Editor's note: This is the first of a multipart series exploring the impact of AI in DAM, content management and across various martech fields and beyond.

In the 1990s, the software industry began releasing products so integral to business that they required their own administrators. People built careers around systems for enterprise resource planning (ERP), customer relationship management (CRM), project management and digital asset management (DAM). The rise of digital asset management jobs provided new career opportunities.

And it took only about 30 years for AI in DAM to throw those careers into uncertainty.  

A library archive with numerous shelves filled with organized, labeled boxes and binders, showcasing a system of meticulous record-keeping and storage. The labels display handwritten notes and dates, indicating a historical collection in piece about the evolution of AI in DAM (digital asset management).
The rise of digital asset management jobs provided new career opportunities. And it took only about 30 years for AI in DAM to throw those careers into uncertainty. theartofphoto on Adobe Stock Photos

The Impact of AI in DAM

The question facing everyone in software administration jobs — and office work generally — is what our jobs will consist of as AI becomes increasingly proficient at our tasks. DAM administrators are canaries in the coal mine.
•••••
» Work order 1:
Please extract the passage of the article on AI in DAM from "In the 1990s, the" up to and including "(digital asset management).".
» Work order 2:
According to the article on AI in DAM, in what decade did the software industry start releasing products that needed their own administrators?
» Work order 3:
Write what comes next in the article on AI in DAM, picking up after its final sentence.

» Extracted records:
•••••
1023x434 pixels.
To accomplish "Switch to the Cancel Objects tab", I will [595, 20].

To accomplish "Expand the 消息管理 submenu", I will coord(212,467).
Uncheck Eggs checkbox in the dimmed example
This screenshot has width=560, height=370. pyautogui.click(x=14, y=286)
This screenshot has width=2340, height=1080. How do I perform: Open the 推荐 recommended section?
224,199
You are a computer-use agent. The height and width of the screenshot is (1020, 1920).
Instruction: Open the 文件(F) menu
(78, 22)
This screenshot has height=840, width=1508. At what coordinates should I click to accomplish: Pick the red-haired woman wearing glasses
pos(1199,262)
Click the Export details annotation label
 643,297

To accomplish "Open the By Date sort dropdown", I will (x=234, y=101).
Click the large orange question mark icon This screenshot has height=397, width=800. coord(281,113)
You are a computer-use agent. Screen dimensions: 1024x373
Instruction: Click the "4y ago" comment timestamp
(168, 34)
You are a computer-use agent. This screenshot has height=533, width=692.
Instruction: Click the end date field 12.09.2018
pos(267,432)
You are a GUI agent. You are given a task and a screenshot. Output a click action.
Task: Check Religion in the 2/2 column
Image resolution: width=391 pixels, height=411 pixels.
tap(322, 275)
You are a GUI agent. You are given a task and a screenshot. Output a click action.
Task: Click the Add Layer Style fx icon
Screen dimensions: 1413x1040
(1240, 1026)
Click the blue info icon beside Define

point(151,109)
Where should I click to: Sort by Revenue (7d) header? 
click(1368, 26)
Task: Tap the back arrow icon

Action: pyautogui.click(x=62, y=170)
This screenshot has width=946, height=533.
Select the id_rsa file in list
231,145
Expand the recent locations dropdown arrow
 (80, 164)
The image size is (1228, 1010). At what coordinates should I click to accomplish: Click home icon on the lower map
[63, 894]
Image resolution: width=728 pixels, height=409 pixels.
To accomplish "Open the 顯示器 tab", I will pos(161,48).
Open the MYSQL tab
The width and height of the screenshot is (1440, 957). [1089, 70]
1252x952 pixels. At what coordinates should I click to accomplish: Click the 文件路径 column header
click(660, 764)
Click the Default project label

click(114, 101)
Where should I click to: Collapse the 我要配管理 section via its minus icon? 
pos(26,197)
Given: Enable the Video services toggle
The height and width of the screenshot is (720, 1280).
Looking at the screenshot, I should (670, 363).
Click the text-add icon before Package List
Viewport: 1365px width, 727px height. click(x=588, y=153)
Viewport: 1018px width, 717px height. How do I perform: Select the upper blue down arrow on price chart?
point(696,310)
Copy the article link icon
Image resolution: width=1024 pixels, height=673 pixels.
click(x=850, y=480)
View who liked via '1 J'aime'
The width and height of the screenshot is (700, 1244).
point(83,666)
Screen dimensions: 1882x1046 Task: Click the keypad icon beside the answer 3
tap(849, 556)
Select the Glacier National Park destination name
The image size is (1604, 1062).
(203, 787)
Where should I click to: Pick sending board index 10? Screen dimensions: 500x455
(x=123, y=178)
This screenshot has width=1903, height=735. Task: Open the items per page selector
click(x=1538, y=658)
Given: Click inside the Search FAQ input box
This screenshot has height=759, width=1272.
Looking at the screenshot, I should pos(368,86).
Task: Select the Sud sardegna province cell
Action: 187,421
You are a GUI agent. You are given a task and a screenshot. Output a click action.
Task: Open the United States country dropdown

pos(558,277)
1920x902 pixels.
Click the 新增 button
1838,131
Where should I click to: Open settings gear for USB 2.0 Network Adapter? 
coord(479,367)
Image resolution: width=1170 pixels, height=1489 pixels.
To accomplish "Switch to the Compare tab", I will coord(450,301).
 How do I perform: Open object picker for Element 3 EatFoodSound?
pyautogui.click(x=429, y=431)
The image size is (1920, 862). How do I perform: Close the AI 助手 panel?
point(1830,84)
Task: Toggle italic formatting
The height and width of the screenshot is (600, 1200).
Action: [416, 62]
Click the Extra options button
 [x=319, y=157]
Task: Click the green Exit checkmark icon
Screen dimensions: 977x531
•••••
» Output 1:
In the 1990s, the software industry began releasing products so integral to business that they required their own administrators. People built careers around systems for enterprise resource planning (ERP), customer relationship management (CRM), project management and digital asset management (DAM). The rise of digital asset management jobs provided new career opportunities.

And it took only about 30 years for AI in DAM to throw those careers into uncertainty.  

A library archive with numerous shelves filled with organized, labeled boxes and binders, showcasing a system of meticulous record-keeping and storage. The labels display handwritten notes and dates, indicating a historical collection in piece about the evolution of AI in DAM (digital asset management).

» Output 2:
The 1990s.

» Output 3:
Years before ChatGPT debuted, DAM vendors began integrating image recognition AIs to semi-automate metadata tagging. DAM admins remained indispensable despite that innovation — and I believe they will remain indispensable even as large language models (LLMs) automate more of the DAM workflow and affect digital asset management jobs.

Today, a DAM system without a DAM administrator is like a library run by its patrons: chaotic. AI alone cannot bring order to a DAM system, but DAM admins without AI may find themselves struggling to preserve order.

Let’s take a look at the impact of AI in DAM and explore why.

AI as Pattern Finders

No one knows why LLMs can do the miraculous things they do — seriously. But we do know that AI excels at finding and predicting patterns based on examples we feed them. This pattern-finding skill is why AI image recognition found early adopters among DAM admins. It showed potential to relieve admins from hours of reviewing and tagging raw assets, though in practice its vocabulary and descriptive powers were limited.

But if AI learns the wrong pattern, it can become highly efficient as mislabeling assets and mucking up DAM systems. AI needs DAM admins more than DAM admins need AI.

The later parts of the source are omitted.